Persona illuminata
e lungimirante, monsieur Lalou, presidente della Maison dal 1939
al 1973, con la vendemmia 1966 creò, con lo chef de cave dell’epoca,
J.Barrot, questo assemblaggio - 50 Pinot Noir e 50 Chardonnay - che costituisce la Cuvée de Prestige della casa, che ha sede a Reims. Prodotta solamente
in annate ritenute eccezionali, passa otto anni sur lattes.
La tipa è
nella mia in cantina, fin dall’uscita (2007) e il tempo, sempre galantuomo, me
la consegna topa assai. E’ maggiorenne, il penale è scongiurato, si può
fare, scarto la coiffe e penetro.
I profumi, all’inizio composti, ma già titillanti
- ah, il Titilla privè - corrono lungo una traiettoria che contempla un
riuscito mix di giovinezza ed evoluzione, se preferisci, fascino conferitole
dalla maturità, ma nulla a che fare con (dis)attitudini attempate, piuttosto
che sfiorite. Frutta secca e gialla – pesca e albicocca – cioccolato bianco e scorza di cedro confit, gocce di miele e nocciola
tostata. Tanta roba, “accesa” da un costante e crescente spaccato gessoso, che impenna…il
naso.
In (di?) bocca ci sa fare, de put@ madre, grazie a effervescenza
sottilissima e cremosità conturbante. Lo Chardonnay garantisce alti livelli di freschezza,
qui maggiormente premiata, rispetto al profilo, leggermente più evoluto, del naso.
Proprio il determinante contrappeso dell’acidità, disegna un palato compatto,
stratificato e “in movimento”.
Resta integra, fino alla fine, la rispondenza
gustolfattiva, con un’ascendente trama gessosa, trafitta da persistenti nuances fungine e tostature di pregio.

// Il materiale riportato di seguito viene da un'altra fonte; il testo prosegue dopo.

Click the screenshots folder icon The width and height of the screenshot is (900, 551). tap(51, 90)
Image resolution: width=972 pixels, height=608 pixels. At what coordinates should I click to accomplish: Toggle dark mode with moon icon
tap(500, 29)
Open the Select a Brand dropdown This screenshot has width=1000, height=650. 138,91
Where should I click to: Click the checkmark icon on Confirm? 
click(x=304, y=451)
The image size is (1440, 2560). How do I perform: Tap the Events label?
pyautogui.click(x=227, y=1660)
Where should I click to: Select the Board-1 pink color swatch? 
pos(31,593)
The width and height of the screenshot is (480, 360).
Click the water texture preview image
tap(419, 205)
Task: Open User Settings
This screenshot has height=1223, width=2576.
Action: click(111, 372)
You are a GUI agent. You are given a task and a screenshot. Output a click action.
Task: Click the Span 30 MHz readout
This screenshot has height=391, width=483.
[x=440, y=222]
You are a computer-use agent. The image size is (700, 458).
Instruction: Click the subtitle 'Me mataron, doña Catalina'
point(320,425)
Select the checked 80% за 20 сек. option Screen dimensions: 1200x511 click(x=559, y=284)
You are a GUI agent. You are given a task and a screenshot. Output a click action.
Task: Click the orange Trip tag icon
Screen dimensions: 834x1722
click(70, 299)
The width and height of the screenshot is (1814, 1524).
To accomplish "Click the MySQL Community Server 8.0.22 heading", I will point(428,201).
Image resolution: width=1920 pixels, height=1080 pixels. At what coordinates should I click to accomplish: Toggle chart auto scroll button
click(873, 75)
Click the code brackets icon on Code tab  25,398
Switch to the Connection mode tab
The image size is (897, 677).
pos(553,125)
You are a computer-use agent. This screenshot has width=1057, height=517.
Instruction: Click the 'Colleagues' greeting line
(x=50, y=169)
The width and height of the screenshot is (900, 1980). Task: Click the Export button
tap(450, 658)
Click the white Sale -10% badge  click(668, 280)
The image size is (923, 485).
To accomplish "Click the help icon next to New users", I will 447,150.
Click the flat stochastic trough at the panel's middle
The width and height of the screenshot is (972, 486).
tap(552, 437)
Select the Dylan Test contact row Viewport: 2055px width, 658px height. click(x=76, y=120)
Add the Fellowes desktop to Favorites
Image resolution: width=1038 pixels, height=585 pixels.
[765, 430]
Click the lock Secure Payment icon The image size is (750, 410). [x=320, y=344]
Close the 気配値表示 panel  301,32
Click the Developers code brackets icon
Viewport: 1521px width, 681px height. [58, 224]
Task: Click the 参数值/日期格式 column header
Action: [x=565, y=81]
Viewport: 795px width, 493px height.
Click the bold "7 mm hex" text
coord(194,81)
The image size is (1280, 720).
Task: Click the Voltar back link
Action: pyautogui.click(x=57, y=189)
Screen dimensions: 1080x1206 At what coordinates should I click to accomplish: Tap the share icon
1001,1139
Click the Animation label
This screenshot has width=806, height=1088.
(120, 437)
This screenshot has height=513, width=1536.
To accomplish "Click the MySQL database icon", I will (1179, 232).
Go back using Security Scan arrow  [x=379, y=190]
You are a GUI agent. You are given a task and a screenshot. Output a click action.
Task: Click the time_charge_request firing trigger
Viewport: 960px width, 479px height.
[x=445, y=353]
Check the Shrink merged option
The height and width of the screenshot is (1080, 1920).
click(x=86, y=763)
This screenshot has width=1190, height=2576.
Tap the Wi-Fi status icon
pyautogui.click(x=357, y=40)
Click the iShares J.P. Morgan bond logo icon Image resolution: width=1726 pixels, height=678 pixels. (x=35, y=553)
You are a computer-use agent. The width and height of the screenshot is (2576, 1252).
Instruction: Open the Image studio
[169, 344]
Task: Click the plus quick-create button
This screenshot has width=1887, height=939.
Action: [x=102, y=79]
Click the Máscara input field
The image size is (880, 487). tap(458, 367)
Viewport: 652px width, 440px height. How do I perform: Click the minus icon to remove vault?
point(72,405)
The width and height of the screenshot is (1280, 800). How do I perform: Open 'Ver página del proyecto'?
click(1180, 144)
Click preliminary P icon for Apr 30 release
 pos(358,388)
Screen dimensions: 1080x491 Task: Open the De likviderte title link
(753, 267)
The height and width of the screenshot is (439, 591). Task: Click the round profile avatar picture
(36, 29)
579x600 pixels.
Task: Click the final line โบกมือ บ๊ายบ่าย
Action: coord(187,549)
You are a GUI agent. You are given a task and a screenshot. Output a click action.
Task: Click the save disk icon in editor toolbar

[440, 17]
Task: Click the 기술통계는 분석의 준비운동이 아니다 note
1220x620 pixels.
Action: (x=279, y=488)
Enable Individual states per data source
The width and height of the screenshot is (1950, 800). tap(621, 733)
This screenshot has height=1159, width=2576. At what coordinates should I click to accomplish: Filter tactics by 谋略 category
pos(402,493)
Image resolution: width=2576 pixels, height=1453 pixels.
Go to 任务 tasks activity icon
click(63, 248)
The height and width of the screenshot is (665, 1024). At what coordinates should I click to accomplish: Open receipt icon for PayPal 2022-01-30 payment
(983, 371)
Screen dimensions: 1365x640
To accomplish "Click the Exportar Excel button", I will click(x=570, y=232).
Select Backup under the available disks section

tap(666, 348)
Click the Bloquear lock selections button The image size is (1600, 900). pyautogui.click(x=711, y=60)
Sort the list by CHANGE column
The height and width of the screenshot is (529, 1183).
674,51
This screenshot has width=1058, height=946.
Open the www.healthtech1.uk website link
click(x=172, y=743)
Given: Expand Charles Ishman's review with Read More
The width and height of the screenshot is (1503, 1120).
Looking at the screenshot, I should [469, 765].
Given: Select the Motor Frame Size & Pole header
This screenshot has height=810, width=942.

I cugini la chiamano maîtrise - padronanza, maestria – classe, per estensione, aggiungo
io, da una tipa giovane, ma già
esperta, con quella esuberante freschezza, in piena progressione, che ce la
consegnerà, tra qualche anno, più scaltra e maîtresse
del terzo peccato capitale.
Immantinente, ricorro al “rendimi casto, ma non subito” di Sant'Agostino.